FDA Lifts Clinical Hold on Homology’s PKU Gene Therapy Trial

Rare Daily Staff

June 13, 2022

The U.S. Food and Drug Administration has lifted the clinical hold it placed on Homology Medicines’ pheNIX gene therapy clinical trial with investigational HMI-102, an experimental gene therapy for adults with the rare metabolic condition phenylketonuria.

Photo: Albert Seymour, president and chief scientific officer of Homology Medicines

The clinical hold on the pheNIX trial pertained to elevated liver function tests observed in the trial, which were all resolved with no hospitalizations required. Homology’s response to the FDA included changes to the protocol intended to enhance risk-mitigation measures and a new immunosuppression regimen with the T-cell inhibitor tacrolimus, which will be used in combination with a reduced duration of prophylactic steroids. The same approach is being used in Homology’s ongoing pheEDIT gene editing trial for PKU and juMPStart gene therapy trial for Hunter syndrome. Similar regimens have been shown to dampen the immune response to AAVs in the clinical setting.

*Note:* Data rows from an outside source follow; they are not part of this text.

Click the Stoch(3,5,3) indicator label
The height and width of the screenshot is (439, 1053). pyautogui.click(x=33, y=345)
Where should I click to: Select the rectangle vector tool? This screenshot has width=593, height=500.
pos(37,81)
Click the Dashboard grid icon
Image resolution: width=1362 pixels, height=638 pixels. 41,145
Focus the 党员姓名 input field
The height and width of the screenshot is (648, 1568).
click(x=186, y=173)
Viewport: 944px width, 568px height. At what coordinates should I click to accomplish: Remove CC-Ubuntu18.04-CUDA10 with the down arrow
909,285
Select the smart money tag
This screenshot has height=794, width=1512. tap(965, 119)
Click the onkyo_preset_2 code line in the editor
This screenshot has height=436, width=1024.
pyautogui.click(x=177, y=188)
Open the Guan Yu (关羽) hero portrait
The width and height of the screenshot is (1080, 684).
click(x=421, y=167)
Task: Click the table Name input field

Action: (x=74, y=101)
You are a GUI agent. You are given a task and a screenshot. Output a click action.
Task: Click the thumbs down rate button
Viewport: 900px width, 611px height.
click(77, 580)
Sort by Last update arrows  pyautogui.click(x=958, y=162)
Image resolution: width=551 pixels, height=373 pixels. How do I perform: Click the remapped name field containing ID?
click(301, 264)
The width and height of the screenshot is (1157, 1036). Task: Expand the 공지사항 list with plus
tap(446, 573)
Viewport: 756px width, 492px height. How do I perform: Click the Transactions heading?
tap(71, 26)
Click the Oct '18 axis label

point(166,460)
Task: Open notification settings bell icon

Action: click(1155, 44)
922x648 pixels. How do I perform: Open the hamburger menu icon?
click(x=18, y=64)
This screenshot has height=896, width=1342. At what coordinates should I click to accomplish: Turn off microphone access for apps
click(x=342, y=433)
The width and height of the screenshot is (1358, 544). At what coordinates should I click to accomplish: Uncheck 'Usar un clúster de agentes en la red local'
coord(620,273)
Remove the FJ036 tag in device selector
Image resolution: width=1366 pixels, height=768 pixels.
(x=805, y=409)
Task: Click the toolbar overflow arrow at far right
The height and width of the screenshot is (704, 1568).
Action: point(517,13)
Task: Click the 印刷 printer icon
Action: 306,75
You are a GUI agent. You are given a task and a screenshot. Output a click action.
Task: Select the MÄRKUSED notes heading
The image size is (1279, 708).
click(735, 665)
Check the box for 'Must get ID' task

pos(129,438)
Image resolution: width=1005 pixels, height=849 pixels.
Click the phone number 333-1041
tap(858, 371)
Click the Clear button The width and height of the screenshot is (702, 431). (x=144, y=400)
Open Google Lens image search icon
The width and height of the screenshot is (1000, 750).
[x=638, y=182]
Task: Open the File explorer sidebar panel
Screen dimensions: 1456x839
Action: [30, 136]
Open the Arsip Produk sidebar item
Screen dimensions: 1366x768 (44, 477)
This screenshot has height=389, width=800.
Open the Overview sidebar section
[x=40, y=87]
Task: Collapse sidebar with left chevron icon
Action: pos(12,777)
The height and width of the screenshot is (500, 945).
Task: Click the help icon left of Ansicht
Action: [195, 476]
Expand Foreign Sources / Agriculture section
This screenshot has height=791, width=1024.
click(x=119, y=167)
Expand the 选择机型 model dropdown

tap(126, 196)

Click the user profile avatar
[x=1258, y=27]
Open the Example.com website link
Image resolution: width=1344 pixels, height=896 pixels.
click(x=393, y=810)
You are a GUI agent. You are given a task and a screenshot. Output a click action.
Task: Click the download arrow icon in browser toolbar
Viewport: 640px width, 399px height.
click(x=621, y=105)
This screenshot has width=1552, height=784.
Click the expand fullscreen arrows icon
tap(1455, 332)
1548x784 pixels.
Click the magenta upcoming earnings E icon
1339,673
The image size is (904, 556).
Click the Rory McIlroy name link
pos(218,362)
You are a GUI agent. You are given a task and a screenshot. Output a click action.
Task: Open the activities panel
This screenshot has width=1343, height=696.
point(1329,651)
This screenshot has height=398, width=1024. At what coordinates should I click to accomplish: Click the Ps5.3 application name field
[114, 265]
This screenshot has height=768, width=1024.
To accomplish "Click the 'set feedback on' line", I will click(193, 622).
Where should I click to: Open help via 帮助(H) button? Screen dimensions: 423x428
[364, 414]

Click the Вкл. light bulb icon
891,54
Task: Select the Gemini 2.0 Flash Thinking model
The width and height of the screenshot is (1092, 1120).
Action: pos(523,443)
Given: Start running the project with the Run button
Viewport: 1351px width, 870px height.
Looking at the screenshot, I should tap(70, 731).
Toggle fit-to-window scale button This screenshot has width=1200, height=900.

The FDA noted in its response that Homology satisfactorily addressed all clinical hold issues identified in its letter of March 17, 2022.

PKU, or phenylalanine hydroxylase (PAH) deficiency, is a rare genetic disorder caused by a deficiency of the enzyme PAH. This enzyme is required for the metabolism of Phe, an essential amino acid found in most protein-containing foods. If the active enzyme is not present in sufficient quantities, Phe accumulates to abnormally high levels in the blood and becomes toxic to the brain, resulting in a variety of complications including severe intellectual disability, seizures, tremors, behavioral problems, and psychiatric symptoms. As a result of newborn screening efforts implemented in the 1960s and early 1970s, virtually all individuals with PKU under the age of 40 in countries with newborn screening programs are diagnosed at birth and treatment is implemented soon after.

“We believe our ability to quickly and successfully respond to the FDA is a testament to our experienced clinical and regulatory teams who also applied key learnings from the gene therapy field and our clinical program to update the pheNIX trial protocol,” said Albert Seymour, president and chief scientific officer of Homology Medicines. He said the company plans to provide an update on the program this fall.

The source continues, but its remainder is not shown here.